Algo similar ocurrió con Agustín Gulman, periodista de BigBang News, que surió también los disparos a quemarropa cuando sólo se limitaba a filmar en vivo, para las redes sociales, lo que estaba ocurriendo.

No solo los periodistas sufrieron el uso desmedido de aquellos que están supuestamente para protegernos. Hasta usuarios del subterráneo de la Ciudad de Buenos Aires fueron víctimas de los gases lacrimógenos, disparados a mansalva por toda la ciudad:

También algunas personas que no estaban haciendo desmadres fueron salvajemente violentados por la policía de la Ciudad. Como este jubilado que se acercó a la zona del Congreso a reclamar y quedó en medio de la cacería. Dos efectivos policiales no tuvieron piedad y no sólo le tiraron gas pimienta, sino que también lo golpearon con sus palos.

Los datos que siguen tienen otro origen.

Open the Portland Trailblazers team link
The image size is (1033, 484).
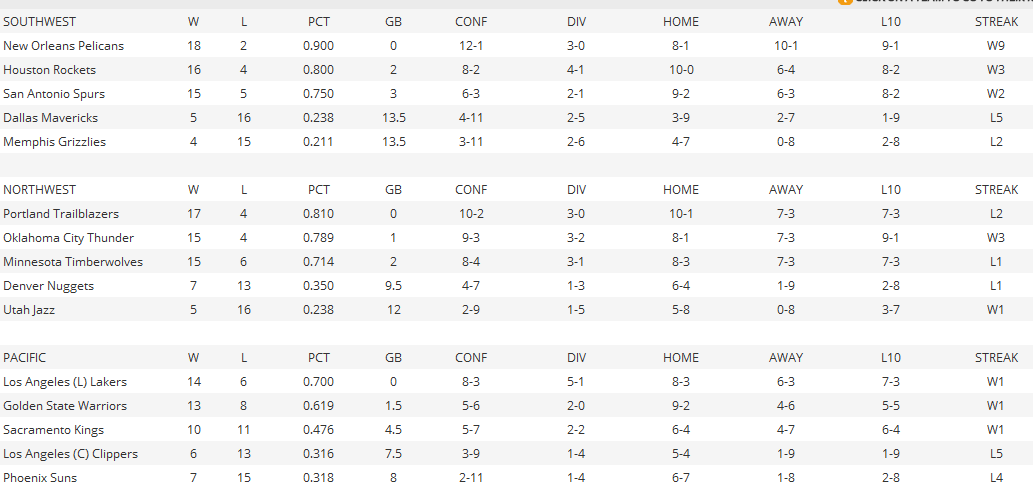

No fue el único jubilado que sufrió la mano dura de las fuerzas enviadas por el ministro de seguridad de la Ciudad, Martín Ocampo. Una camioneta de la fuerza comunal se encontró en medio de manifestantes pacíficos y no tuvo mejor idea que atropellar a un pensionado, para desatar la furia de los otros y así justificar la represión:

Finalmente, la escena más salvaje se dio en otra de las calles aledañas al Congreso, en medio de la cacería. Un joven de 19 años quedó tendido en el piso tras ser agredido por las postas de goma. Totalmente indefenso, fue brutalmente arrollado por una de las motos de la Policía de la Ciudad de Buenos Aires.

Mientras era atendido por otros manifestantes y los medios trabajaban en el lugar para documentar lo sucedido, otra moto con dos efectivos policiales pasó a baja velocidad y agredió a uno de los presentes.

Estas fueron algunas de las situaciones repudiables llevadas a cabo por la Policía de la Ciudad de Buenos Aires, que por orden de Martín Ocampo reprimió duramente a todo aquél que se manifieste en contra de la Reforma Previsional.

El jueves Gendarmería, y el lunes la Policía de la Ciudad, fueron los encargados de sitiar y aislar el Congreso para que los diputados oficialistas y sus aliados lleven a cabo una acción que el propio gobierno de Mauricio Macri había dicho en campaña que no iba a realizar. La mentira tiene patas cortas.